_PROBLEM DETAILS:_ Print the listing exactly as it stands. Skip every picture.

◆ ◆ ◆ ◆ ◆ ◆ ◆

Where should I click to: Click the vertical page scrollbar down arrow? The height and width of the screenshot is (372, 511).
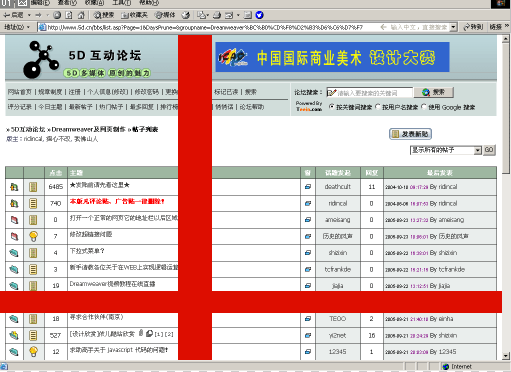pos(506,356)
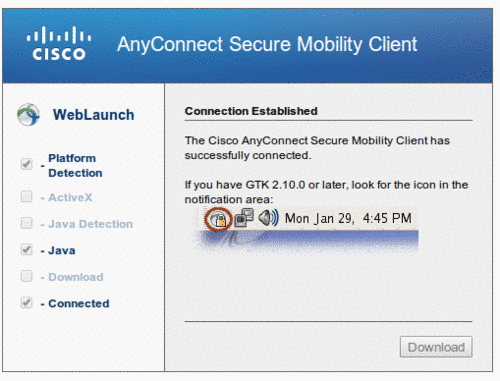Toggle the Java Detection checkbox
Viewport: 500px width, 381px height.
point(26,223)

◆ ◆ ◆ ◆ ◆ ◆ ◆

_OUTPUT FOR THIS TASK:_
Where should I click to: Click the vertical page scrollbar down arrow? The height and width of the screenshot is (372, 511).
pos(506,356)
Toggle the Java Detection checkbox
Viewport: 500px width, 381px height.
point(26,223)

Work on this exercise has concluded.